* [GIVEN INSTRUCTION]:
Copy out, word for word, the records on the lines from the one holding "Image resolution: width=800" to the one holding "click(x=331, y=598)", inclusive.

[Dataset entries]
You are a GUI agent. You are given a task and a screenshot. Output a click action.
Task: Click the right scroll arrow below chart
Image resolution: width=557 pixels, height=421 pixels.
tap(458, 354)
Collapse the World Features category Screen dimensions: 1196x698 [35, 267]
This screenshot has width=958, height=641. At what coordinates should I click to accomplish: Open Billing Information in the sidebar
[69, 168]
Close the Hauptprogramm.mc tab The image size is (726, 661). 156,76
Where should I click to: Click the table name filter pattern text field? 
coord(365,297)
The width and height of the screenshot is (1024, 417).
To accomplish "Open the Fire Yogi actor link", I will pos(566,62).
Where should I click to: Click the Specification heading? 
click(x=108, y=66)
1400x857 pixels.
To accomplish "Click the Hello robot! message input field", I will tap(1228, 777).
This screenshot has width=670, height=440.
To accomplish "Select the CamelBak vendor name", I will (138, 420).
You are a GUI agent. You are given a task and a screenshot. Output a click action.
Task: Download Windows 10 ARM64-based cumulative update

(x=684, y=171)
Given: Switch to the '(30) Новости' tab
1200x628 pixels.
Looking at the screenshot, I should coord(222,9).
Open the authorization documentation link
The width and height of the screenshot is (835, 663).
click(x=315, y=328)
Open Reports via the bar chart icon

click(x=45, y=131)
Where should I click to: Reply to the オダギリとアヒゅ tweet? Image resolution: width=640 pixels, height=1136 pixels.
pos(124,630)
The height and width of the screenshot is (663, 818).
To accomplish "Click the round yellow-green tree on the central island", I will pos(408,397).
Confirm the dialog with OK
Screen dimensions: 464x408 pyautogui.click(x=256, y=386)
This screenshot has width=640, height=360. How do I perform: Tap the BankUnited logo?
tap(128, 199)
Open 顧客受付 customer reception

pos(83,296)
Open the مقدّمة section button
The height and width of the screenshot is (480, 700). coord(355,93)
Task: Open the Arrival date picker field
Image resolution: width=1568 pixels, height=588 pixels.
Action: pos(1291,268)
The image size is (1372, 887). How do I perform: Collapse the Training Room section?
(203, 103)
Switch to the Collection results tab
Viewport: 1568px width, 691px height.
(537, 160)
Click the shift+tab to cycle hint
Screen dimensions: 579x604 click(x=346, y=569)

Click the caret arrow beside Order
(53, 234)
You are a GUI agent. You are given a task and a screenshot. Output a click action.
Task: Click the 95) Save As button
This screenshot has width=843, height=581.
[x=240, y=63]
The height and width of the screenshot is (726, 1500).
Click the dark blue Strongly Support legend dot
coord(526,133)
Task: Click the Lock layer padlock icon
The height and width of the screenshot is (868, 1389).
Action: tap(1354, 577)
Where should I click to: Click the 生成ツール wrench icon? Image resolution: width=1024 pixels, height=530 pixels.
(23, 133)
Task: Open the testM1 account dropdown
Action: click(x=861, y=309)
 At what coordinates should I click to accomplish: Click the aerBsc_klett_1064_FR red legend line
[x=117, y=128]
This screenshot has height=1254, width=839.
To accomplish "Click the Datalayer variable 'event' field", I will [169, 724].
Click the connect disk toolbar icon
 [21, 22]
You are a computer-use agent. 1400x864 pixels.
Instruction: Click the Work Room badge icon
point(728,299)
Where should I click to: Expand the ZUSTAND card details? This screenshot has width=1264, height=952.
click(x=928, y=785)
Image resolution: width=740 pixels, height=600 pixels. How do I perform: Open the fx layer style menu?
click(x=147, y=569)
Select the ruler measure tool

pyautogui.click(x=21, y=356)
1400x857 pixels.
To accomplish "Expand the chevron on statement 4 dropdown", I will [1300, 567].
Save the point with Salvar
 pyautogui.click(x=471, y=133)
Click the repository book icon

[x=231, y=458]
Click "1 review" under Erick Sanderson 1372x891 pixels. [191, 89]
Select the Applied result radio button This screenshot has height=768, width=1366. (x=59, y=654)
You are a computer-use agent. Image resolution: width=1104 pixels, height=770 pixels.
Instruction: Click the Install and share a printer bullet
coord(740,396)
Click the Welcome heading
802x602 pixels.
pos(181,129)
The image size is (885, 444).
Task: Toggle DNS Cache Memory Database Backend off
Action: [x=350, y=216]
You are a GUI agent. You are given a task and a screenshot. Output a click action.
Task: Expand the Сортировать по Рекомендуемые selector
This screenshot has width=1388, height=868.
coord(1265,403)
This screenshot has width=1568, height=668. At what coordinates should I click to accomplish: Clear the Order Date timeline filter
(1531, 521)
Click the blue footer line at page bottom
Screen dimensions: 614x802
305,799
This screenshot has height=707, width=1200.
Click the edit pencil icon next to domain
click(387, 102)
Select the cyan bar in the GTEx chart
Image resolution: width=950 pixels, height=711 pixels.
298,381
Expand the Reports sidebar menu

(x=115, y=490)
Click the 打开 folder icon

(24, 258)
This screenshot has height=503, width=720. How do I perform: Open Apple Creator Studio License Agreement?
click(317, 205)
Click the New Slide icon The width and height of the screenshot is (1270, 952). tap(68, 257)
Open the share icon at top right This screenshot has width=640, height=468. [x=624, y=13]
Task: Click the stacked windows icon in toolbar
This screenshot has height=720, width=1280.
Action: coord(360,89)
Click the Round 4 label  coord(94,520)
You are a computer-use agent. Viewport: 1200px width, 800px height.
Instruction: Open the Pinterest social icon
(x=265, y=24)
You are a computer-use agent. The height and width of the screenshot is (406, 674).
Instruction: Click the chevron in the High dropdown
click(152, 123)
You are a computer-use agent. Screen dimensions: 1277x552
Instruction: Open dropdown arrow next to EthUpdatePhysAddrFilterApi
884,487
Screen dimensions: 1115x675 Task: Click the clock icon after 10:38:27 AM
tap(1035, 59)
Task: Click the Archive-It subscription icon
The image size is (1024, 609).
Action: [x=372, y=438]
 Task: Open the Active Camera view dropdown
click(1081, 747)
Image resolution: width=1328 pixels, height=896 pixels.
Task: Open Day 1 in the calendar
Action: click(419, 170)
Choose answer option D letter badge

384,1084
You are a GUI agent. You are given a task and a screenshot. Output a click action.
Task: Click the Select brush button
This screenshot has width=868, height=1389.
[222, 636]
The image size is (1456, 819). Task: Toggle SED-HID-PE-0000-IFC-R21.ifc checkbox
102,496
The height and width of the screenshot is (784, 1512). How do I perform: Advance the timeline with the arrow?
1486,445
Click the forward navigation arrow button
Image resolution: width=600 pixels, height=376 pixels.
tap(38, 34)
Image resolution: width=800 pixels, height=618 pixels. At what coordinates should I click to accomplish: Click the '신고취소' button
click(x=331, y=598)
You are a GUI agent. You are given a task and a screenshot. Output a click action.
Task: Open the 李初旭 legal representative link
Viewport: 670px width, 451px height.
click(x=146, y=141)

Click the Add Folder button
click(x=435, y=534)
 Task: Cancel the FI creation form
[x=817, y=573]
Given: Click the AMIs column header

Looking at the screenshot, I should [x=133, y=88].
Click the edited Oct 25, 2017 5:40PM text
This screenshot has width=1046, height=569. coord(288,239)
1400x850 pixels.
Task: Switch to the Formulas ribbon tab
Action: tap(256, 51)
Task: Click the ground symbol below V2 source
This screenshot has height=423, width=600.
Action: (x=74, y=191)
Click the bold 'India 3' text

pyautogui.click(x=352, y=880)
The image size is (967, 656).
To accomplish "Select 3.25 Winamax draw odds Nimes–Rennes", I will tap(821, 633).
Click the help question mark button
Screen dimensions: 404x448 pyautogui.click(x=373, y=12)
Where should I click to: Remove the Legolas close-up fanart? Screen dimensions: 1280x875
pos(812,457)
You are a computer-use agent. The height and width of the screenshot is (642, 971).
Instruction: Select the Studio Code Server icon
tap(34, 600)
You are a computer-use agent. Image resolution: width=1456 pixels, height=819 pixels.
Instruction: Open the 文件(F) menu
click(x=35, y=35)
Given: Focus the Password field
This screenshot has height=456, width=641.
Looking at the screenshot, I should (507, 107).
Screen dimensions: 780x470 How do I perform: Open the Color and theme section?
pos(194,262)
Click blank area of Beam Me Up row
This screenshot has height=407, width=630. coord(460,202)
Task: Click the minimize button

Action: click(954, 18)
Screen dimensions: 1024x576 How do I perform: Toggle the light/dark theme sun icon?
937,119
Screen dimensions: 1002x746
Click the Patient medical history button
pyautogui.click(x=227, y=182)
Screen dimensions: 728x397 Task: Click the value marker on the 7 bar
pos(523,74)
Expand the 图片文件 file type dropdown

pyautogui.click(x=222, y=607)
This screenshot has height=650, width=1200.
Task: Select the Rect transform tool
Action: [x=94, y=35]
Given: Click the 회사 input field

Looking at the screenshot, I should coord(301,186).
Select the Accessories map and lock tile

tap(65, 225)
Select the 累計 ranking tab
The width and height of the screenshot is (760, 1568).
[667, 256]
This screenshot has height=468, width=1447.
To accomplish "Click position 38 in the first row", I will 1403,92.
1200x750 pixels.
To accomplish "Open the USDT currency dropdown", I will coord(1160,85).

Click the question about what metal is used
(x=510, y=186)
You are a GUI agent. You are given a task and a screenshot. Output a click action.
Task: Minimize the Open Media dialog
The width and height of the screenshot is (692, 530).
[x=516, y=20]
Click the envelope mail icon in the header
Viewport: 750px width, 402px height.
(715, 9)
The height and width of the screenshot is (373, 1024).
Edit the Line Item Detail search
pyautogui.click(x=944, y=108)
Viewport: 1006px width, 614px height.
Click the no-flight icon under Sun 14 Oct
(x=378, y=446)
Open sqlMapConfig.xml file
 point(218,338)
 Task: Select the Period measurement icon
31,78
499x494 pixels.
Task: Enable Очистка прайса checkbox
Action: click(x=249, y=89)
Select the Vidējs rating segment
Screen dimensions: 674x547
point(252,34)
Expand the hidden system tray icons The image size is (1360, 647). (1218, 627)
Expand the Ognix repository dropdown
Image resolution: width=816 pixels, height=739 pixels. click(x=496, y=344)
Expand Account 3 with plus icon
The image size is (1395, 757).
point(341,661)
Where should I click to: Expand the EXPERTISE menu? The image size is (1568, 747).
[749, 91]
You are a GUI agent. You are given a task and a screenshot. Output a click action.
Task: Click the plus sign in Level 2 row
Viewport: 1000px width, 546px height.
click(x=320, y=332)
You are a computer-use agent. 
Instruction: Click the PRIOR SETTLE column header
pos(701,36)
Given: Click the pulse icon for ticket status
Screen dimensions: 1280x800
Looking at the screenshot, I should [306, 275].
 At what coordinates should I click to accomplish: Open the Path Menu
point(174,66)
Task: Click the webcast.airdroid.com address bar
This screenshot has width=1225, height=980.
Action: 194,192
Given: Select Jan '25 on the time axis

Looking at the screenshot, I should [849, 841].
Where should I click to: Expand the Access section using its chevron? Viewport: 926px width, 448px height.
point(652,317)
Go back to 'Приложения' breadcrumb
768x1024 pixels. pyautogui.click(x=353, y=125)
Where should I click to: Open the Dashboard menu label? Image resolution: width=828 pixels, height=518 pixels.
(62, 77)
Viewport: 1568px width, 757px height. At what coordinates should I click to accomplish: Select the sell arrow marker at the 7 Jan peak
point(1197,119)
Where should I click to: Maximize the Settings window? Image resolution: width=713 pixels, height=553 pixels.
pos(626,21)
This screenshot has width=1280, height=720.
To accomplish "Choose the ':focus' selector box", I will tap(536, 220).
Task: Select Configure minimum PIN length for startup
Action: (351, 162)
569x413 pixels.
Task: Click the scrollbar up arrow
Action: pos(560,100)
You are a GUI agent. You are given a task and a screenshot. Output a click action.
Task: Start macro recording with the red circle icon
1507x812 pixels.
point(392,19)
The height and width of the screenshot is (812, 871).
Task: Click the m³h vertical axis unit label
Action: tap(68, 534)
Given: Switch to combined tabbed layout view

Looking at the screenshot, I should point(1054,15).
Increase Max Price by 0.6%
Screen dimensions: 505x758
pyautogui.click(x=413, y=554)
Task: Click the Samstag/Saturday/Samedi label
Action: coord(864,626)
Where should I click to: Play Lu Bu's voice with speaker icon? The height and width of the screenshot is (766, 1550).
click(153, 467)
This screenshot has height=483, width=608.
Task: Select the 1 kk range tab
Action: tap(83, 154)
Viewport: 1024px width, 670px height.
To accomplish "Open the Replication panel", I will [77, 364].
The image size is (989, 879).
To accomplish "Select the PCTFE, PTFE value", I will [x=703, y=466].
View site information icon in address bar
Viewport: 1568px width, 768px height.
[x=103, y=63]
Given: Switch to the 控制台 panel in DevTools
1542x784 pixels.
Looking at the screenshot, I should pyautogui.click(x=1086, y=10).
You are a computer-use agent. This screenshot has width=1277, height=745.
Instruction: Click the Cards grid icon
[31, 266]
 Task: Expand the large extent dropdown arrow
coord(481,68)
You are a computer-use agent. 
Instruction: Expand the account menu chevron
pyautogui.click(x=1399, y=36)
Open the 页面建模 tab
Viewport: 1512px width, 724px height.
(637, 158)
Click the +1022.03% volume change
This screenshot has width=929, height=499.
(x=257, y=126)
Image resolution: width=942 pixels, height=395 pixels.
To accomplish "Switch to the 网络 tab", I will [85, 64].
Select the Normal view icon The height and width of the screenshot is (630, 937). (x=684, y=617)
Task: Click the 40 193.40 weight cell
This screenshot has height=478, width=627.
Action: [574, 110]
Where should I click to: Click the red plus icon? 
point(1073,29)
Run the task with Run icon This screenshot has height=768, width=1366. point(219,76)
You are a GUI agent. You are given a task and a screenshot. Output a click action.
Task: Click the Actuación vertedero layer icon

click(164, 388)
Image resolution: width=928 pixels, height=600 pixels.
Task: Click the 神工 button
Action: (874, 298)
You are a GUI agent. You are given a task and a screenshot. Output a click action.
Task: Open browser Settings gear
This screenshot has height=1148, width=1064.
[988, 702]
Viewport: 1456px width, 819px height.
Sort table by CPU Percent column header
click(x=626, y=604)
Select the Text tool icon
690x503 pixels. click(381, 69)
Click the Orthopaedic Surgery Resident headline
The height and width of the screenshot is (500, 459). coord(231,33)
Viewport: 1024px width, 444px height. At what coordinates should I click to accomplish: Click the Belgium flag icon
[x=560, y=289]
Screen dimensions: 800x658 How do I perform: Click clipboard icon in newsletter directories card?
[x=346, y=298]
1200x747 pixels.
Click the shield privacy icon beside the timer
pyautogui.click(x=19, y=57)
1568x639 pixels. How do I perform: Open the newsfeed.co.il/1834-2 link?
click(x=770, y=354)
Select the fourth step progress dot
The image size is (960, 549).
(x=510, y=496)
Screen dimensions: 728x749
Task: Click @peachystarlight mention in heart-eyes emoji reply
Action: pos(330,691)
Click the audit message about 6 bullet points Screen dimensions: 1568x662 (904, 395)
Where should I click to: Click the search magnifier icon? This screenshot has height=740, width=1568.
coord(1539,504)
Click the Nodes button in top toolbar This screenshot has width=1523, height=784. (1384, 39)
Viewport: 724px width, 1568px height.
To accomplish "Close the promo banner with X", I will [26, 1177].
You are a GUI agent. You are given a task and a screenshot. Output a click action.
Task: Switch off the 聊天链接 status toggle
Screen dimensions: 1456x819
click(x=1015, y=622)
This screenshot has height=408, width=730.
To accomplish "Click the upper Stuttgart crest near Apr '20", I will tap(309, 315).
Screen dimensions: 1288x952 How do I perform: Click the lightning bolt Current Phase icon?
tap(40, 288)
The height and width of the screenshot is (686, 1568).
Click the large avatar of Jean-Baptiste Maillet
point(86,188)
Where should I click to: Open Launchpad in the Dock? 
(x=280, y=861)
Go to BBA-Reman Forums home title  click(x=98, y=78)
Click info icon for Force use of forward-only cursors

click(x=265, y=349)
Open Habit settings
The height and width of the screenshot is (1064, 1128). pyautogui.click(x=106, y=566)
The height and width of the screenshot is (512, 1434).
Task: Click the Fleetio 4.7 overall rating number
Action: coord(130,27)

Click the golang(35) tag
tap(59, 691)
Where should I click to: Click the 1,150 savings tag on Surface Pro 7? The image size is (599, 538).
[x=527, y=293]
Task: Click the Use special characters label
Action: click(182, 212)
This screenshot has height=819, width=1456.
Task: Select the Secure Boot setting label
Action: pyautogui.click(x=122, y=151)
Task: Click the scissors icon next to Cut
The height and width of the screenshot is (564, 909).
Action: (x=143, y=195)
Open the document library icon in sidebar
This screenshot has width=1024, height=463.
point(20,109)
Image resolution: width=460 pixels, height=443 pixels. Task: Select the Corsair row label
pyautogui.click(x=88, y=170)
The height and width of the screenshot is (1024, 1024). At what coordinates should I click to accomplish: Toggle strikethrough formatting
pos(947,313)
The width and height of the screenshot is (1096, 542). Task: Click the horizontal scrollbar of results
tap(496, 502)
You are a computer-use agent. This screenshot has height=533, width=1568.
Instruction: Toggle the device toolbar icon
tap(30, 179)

* [FULL RESPONSE]:
Image resolution: width=800 pixels, height=618 pixels. At what coordinates should I click to accomplish: Click the '신고취소' button
click(x=331, y=598)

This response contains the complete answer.